Suvamoy Saha: Last financial year, we maintained an EBITDA margin of 10% plus which was in a way contributed by some amount of benefits that we got from raw material prices and also due to cost conservation efforts and premiumisation as you have mentioned. It was a blend of all these factors together. As we go forward, we feel that with our overhead costs remaining constant or there will be very little change there, with the top line growing, our margins will continue to grow beyond and certainly at a pace which would be double digit of the top line.
What about the pricing pressures for the LED and the lighting business? Is that still being witnessed? Could that be a bit of a drag when it comes to your overall margin picture?
Suvamoy Saha: Actually, it is not a drag on the margin, it is a drag on the top line of what we have seen in the last financial year because the manufacturing efficiencies led to the so-called price deflation in the market. So, there was no erosion of margin percentages. What happened was as we improved our cost structure – and that is true for all other players in the market – that efficiency was passed on to the market that impacted the top line, not the margins. We feel quite confident of retaining margins as we go forward.
The other thing I wanted to understand is what is the balance debt on your books and what is the reduction plan then?
Suvamoy Saha: We started last financial year, at about Rs 370 odd crore. It has come down to about 280 crores at the end of the year and we would just keep paying it out, out of our normal cash accruals. And so, debt is not something which is kind of a top line anxiety item for the company at this point of time.
What about any new launches that you have lined up?
Suvamoy Saha: We are currently committed to our newly launched hero product of Eveready Ultima Alkaline batteries. We have just now taken on a new brand ambassador who is sort of the face of that campaign. So, currently we are looking at that. But as we go forward, we would certainly be bringing more products into the portfolio.
Just one more thing is in terms of the flashlight segment, rechargeable segment over there. How is the demand trend there and the client confidence you are looking at that specifically, anything exciting there?
Suvamoy Saha: Yes, for us, that is also an exciting segment. The market is inundated with a lot of unorganised players who do not adhere to all the legalities. We believe that there is a case for us as we bring more and more enriched products which fulfill consumer requirements. We should be able to make further inroads into that market.

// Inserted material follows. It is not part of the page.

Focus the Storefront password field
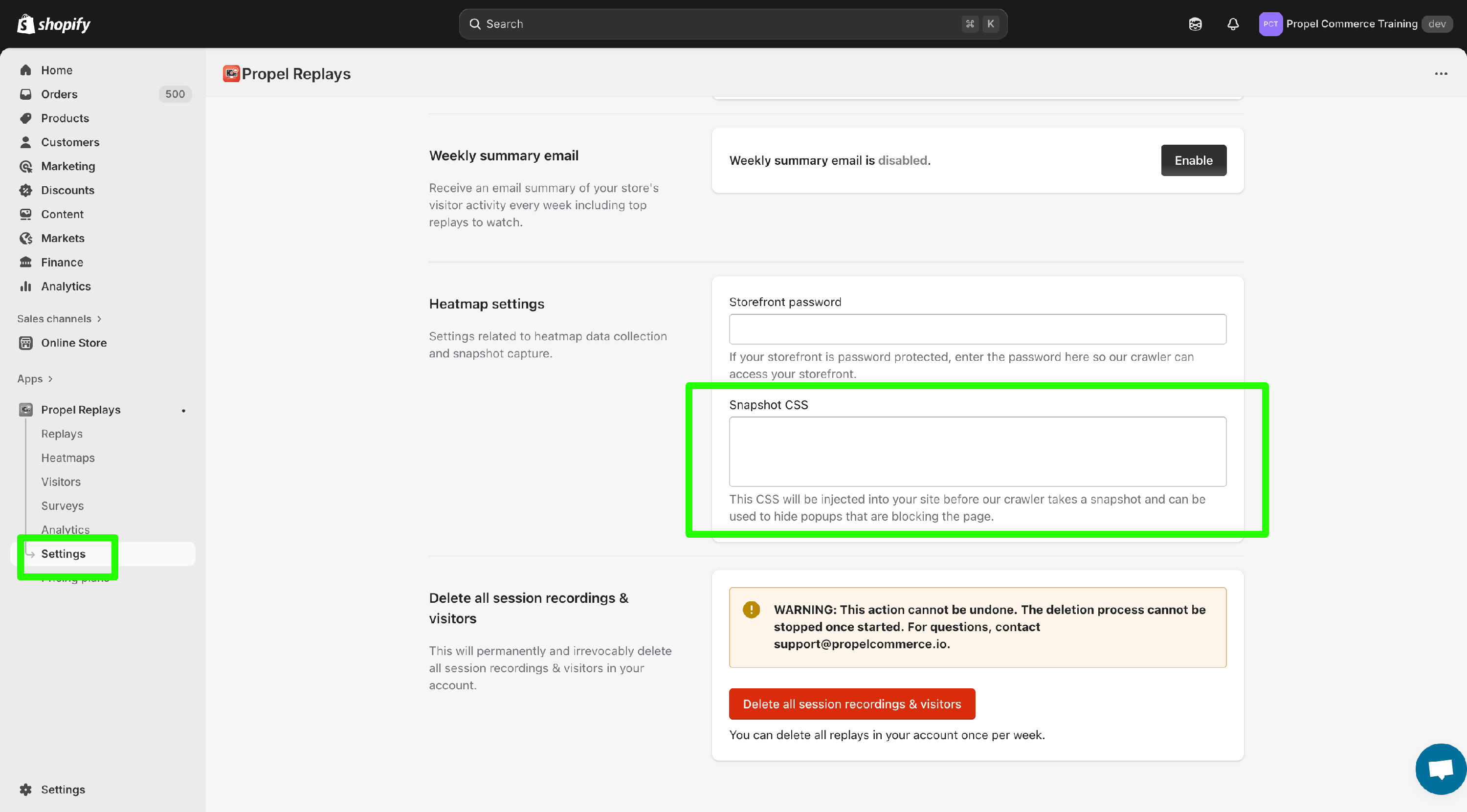 pos(977,329)
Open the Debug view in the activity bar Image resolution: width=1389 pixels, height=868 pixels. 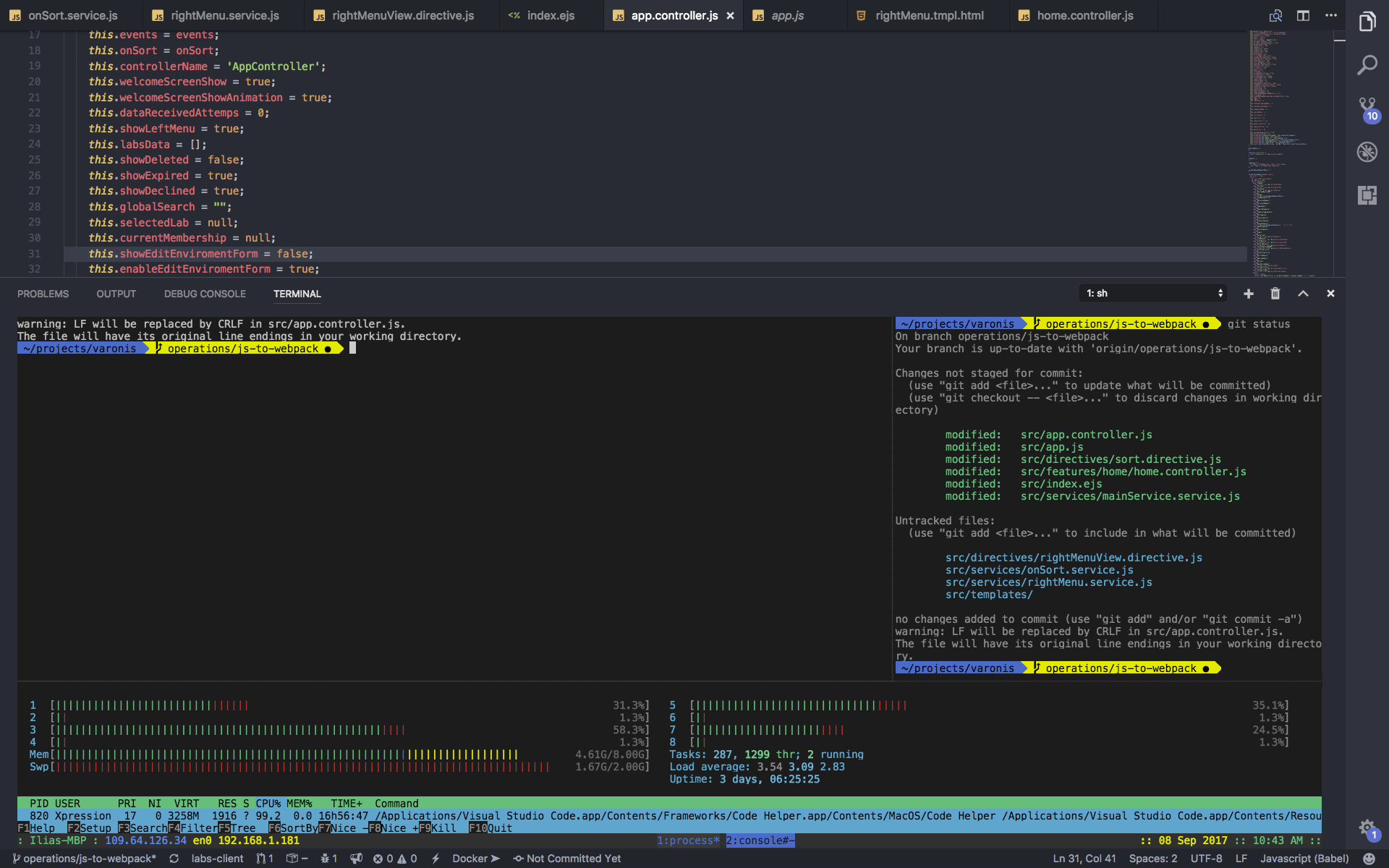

I would say to an extent it was this company’s fault that it did not take on this segment very seriously earlier and kept focusing on battery operated flashlights. It had sort of lost sight of this new segment emerging which is the rechargeable side. So, we have come into this segment quite strongly from last year. We are already about 25% of the market and if we can get some of the regulations, which is only the fair thing for the consumers, if we can get those implemented, like BIS and legal metrology, etc,I think there is a very good case for domestic players and we are the leader of the domestic side on the organised space.